■ Task: The answer should consist of each line below that contains the word "agent".

====

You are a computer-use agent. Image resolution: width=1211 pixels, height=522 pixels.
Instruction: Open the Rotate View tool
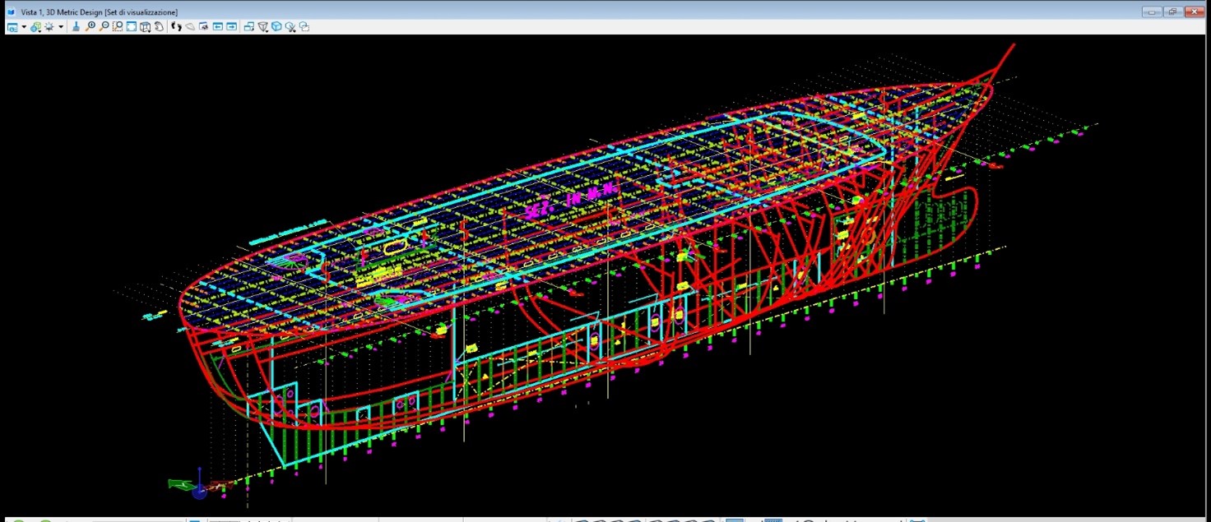pos(146,27)
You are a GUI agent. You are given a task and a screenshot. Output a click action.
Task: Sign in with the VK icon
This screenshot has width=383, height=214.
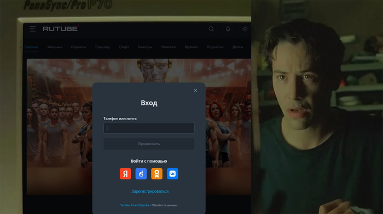click(x=172, y=174)
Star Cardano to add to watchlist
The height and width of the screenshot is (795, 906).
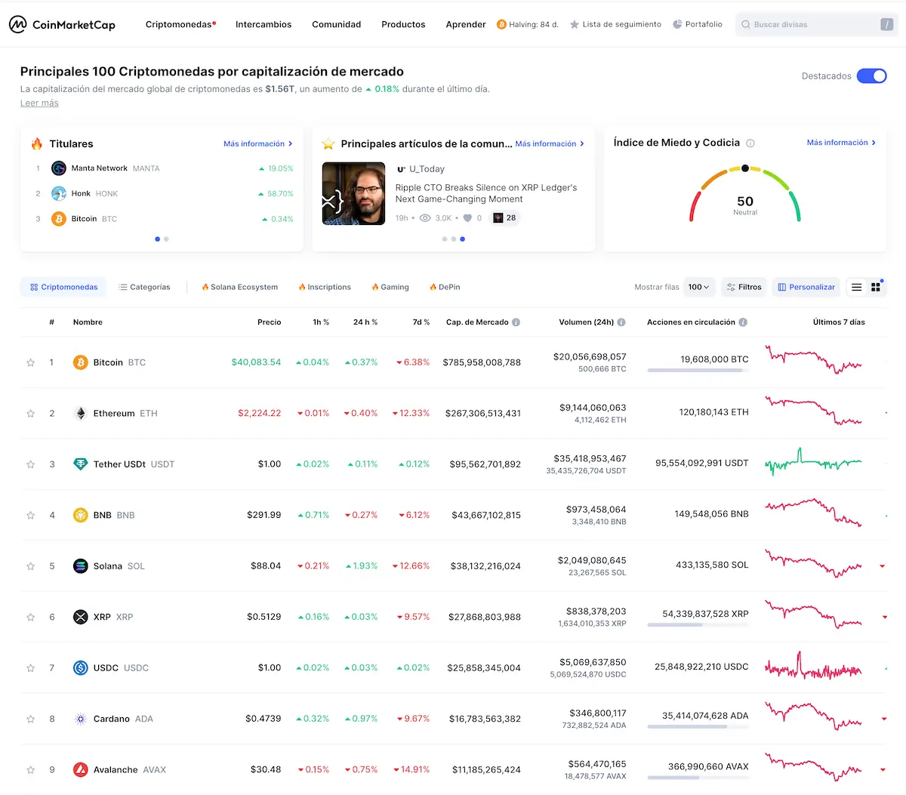click(31, 720)
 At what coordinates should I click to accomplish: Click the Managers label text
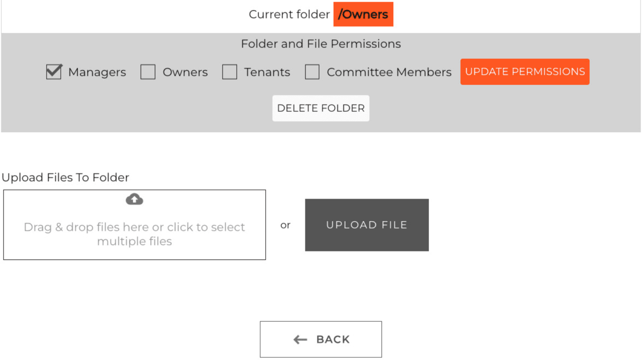point(97,72)
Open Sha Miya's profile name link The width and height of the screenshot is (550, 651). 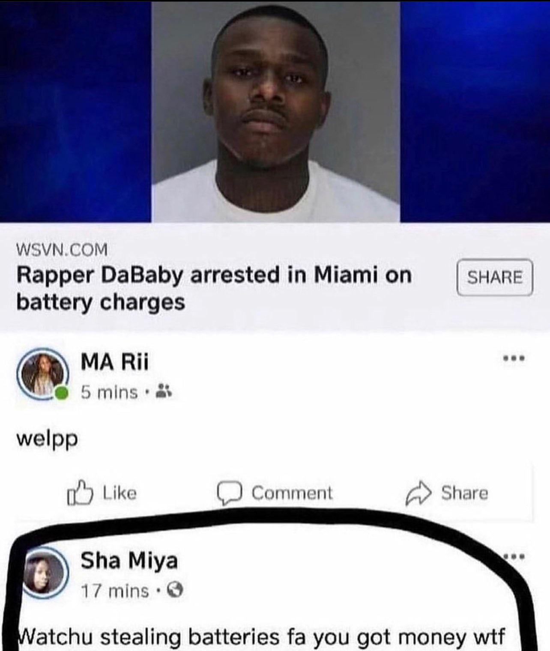click(x=129, y=561)
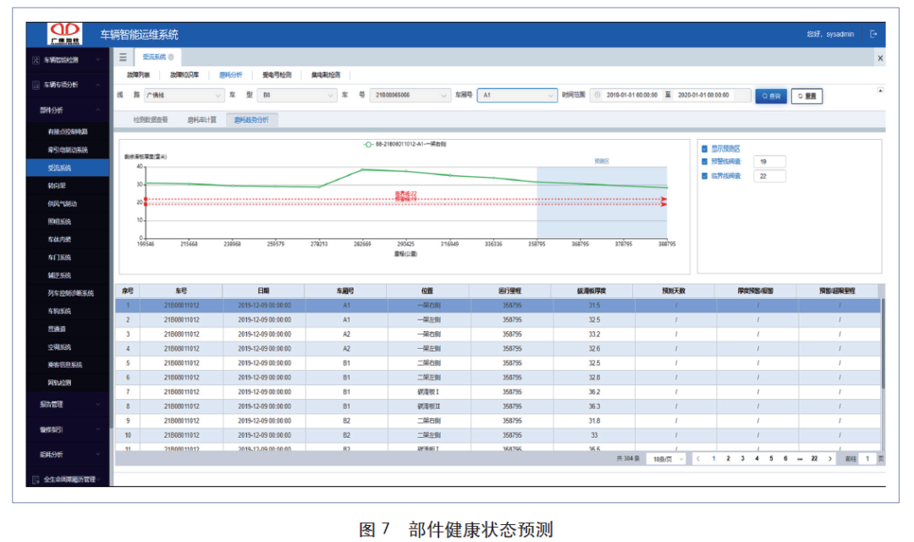Toggle the 预警线阈值 checkbox
This screenshot has width=914, height=542.
(x=705, y=162)
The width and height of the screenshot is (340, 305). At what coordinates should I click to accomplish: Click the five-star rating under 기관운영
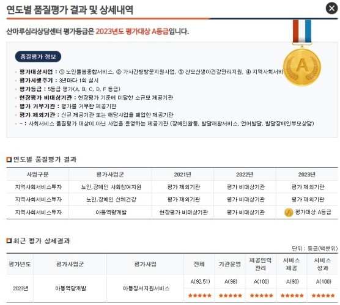(x=231, y=295)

====

■ Task response:
You are a computer-use agent. Image resolution: width=1211 pixels, height=522 pixels.
You are a GUI agent. You are given a task and a screenshot. Output a click action.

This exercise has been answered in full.